A portal lead reaches the branch inbox or CRM. From the portal’s point of view, it has been delivered. From the customer’s point of view, the journey has only just started. What happens next should not depend on who notices the notification first.
1. Capture the enquiry properly
Record the property, portal, enquiry type, timestamp, customer message and any available contact preference. Preserve the original wording. The person replying should not have to guess what the customer saw or asked.
Duplicate detection matters, but merging records should not erase the new signal. An existing applicant making a fresh enquiry may have changed intent.
2. Respond quickly
Confirm receipt quickly and set an accurate expectation. Where appropriate, give immediate property information or explain availability. Do not claim a meaningful response has happened when only an automated receipt was sent.
Out-of-hours messages should say when the branch will respond and provide a route for urgent or time-sensitive needs where the business offers one.
Clarify ownership and cover
The lead needs one accountable owner, even when several people may act. Routing should reflect property, enquiry type, workload and operating hours.

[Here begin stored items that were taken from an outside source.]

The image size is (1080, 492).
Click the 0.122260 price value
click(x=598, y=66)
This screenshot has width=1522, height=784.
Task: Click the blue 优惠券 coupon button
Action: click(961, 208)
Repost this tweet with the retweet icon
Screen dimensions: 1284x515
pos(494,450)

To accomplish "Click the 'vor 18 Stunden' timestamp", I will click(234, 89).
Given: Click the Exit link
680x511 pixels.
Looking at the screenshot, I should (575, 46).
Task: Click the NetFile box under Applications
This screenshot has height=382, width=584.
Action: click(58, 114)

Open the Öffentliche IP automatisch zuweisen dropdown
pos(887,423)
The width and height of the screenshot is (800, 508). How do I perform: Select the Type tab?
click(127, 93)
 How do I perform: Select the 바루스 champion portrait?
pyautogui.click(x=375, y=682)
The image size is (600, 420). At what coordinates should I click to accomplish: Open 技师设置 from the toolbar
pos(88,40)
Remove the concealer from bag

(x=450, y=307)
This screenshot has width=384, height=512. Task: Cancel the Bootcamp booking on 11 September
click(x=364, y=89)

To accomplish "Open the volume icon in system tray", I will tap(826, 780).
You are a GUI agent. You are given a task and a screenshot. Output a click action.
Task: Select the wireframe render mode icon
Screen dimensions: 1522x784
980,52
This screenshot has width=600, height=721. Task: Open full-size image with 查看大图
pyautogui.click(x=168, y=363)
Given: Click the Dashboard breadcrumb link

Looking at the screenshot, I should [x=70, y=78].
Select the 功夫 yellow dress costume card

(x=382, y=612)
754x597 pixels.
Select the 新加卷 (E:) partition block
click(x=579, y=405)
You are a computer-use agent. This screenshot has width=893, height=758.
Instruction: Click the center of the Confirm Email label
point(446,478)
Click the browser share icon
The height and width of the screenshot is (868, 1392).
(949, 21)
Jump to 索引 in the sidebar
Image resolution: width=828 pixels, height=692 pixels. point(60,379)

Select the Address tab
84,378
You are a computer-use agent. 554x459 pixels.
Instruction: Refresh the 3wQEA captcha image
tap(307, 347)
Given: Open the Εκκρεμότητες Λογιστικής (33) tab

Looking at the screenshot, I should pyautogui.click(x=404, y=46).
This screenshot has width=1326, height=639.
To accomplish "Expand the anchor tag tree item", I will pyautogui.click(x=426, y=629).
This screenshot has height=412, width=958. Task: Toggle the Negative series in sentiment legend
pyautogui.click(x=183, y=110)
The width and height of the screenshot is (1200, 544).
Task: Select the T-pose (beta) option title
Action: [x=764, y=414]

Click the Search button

Define fallback rules. A lead should not wait because the usual negotiator is in a viewing, on leave or assumed to be dealing with it.
3. Understand what the person needs
Answer the question, confirm the property context and understand the customer’s immediate need. For viewing enquiries, clarify relevant availability and next steps. For applicants, capture useful requirements without turning the first contact into an interrogation.
The customer should not have to repeat everything that was already submitted.
4. Agree the next step
Book the viewing, agree a call, request the necessary information or confirm when an update will be provided. Record the owner and date.
If the specific property is unavailable, the journey should not automatically end. With appropriate permission and relevance, understand the wider need and help the customer navigate alternatives.
5. Follow up and close properly
Use a proportionate sequence. Record outcomes with specific reasons. Move future-timing customers into a visible nurture state rather than leaving them open indefinitely or deleting them from attention.
Managers should review response exceptions, unowned portal leads, records without next actions, viewing outcomes and repeated source-specific issues each week. This is where portal activity becomes a commercial system rather than an inbox.
A practical checklist
- Original portal context is preserved.
- Receipt and meaningful response are distinct.
- A named owner and fallback are assigned.
- The first contact answers the immediate need.
- The next action and date are recorded.
- Property unavailability does not erase the person’s wider need.
- Outcome and future timing remain visible.
What to do next
Start with a small evidence review rather than a large change programme. Choose a recent sample, follow the complete enquiry history and agree the first change that will improve response, follow-up, ownership or visibility. The Lead Leakage Scorecard is the proportionate next step when the problem is visible but the main leakage point is not yet clear.
Sources and further reading
• Rightmove: Power your pipeline — what matters most to landlords and sellers (2025)
• Break.Beat: The first touch is not admin. It is where trust starts.
• Break.Beat: Manage People, Not Property
• Break.Beat: No Reply Is a Reply
Evidence note: External findings support specific points and should not be treated as universal performance standards. The business’s own enquiry data should determine priorities.
FAQs
Should portal leads go to a central team or branch?
Either can work. The important points are clear ownership, context transfer, response standards and visibility across the hand-off.
Does an automated portal reply count?
It counts as acknowledgement, not necessarily as a meaningful response.
What if the property is already unavailable?
Respond promptly, explain clearly and, where relevant and permitted, understand the customer’s wider requirements.
How should duplicate applicants be handled?
Link the new enquiry to the existing person while preserving the new property and timing signal.
What should managers measure?
Meaningful response time, contact, next step, viewing or appointment progression, overdue actions, outcomes and differences by branch or source.